金融政策決定会合後に記者会見する黒田東彦総裁=17日午後、東京都中央区の日銀本店(代表撮影)

 会合後の公表文で、日銀は為替市場の物価への影響について「十分注視する必要がある」と明記。黒田氏も会見で、急激な円安は「経済にマイナスで望ましくない」と述べ、市場をけん制する姿勢も示した。ただ、緩和維持の決定直後には、円相場が一時1ドル=134円台後半を付けるなど短期間で1円以上円安が進む場面があった。
 金融緩和を継続する理由について、黒田氏は「今の物価上昇は、国際的なエネルギーや食料品の上昇を受けたもので景気への下押し圧力になっている」と指摘。その上で「そういう時に金利を上げると、コロナ禍から回復しつつある日本経済がさらに悪くなる」と説明した。(岸本拓也)

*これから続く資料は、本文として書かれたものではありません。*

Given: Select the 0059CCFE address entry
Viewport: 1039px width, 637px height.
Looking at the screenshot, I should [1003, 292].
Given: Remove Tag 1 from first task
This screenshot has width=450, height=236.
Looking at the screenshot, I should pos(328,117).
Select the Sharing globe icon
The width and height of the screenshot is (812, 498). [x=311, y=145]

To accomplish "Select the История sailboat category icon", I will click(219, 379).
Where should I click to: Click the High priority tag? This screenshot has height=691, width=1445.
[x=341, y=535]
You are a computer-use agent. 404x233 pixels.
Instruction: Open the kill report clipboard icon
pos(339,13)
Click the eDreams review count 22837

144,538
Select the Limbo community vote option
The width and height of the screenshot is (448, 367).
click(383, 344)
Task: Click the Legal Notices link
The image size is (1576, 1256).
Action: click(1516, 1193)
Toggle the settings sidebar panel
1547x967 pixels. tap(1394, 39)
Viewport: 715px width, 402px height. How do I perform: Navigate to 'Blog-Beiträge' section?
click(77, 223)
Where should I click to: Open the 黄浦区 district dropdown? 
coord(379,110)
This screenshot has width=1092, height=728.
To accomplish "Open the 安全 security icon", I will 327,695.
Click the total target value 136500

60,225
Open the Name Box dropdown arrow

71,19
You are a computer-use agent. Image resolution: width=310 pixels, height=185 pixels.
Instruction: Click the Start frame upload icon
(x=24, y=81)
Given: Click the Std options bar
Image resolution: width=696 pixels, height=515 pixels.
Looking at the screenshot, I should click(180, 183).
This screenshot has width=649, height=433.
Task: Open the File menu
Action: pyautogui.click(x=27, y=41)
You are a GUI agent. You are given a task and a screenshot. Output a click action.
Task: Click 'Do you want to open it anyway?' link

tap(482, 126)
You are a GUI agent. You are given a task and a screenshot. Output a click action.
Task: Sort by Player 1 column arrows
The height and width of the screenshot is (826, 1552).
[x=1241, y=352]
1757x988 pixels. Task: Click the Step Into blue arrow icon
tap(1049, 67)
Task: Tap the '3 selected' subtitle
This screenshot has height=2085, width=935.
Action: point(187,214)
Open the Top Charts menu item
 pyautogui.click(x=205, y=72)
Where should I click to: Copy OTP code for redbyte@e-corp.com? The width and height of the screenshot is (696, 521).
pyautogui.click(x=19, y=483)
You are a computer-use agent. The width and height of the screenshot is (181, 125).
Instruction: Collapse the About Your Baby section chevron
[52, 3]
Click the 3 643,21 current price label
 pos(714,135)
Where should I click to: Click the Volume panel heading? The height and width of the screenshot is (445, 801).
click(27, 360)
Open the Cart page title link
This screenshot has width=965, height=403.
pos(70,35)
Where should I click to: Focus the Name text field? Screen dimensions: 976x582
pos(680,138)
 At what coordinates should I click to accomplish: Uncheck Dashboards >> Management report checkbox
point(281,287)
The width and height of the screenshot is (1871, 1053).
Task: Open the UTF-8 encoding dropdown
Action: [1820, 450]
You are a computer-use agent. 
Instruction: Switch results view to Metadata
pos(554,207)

◆なぜ日銀は緩和修正に踏み込めない? 利上げも円安も景気冷やすジレンマ

 物価高を助長する円安が進む中、日銀は17日の金融政策決定会合で緩和策の維持を決めた。インフレを抑えるため主要国の中央銀行はそろって金融引き締めへ向かう。緩和継続にこだわる日銀の政策により、円の独歩安が進みかねない。
 「今の物価上昇は景気に対する下押し圧力になっており、金利を上げると日本経済のコロナ禍からの回復を否定してしまう。経済がさらに悪くなってしまう」
 黒田東彦総裁が17日の会見で述べたこの見解が、日銀が金融引き締めに動かない理由だ。利上げは海外との金利差を縮小させ円安進行を止める効果は見込めるものの、企業や個人はお金を借りづらくなる。コロナ禍で過剰債務を抱えた中小企業や住宅ローン世帯への影響も小さくなく、景気を冷やしかねないとの見方だ。
 日銀の大規模緩和は安倍政権の看板政策「アベノミクス」の一環で長年続けており、利上げするとそのツケで政府の財政状況が一気に悪化する恐れもある。日銀は金利を抑えるため国の借金である国債を大量に購入、おかげで政府は低金利で借金を重ねることができる。だが、利上げすると借金頼みの財政運営に支障をきたすことになる。
 日銀は、米国との経済状況の違いも引き合いに出す。直近4四月の日本の消費者物価指数(生鮮食品を除く)が前年同月比2.1%だったのに対して、米の5月の消費者物価指数は同8.6%増と約40年ぶりの高水準だった。エネルギーや食品の高騰に悩むのは両国とも同じだが、米ではレジャーや自動車、住宅などへの旺盛な消費も価格を引き上げている。
 日本でも供給側の要因ではなく、景気回復を理由に物価上昇が続けば、緩和からの金融正常化に向かう、と黒田氏は述べている。それまでの間は、円安がさらに進むことを覚悟しつつ消費を喚起する考えだ。
 ただ問題は、急激な円安が景気を冷やす点だ。経済同友会の5~6月の調査で企業経営者の73%が「円安はマイナス」と回答。消費者心理の悪化だけでなく、企業の投資計画にも影を落としかねない。
 東短リサーチの加藤出社長は「政府・日銀とも、金利上昇への警戒感の方が強い。日銀が動かず、米国の利上げの到達点が高まれば、1㌦=140円を超える可能性は高い」と指摘する。
 今年初めは「悪い円安とは考えていない」と楽観視していたが、次第に為替相場をけん制する発言も増えてきた黒田氏。円安を甘受して低金利政策を続けても、円安を止めるべく引き締めに政策転換しても、景気を減速させかねないジレンマに陥っている。(皆川剛、原田晋也)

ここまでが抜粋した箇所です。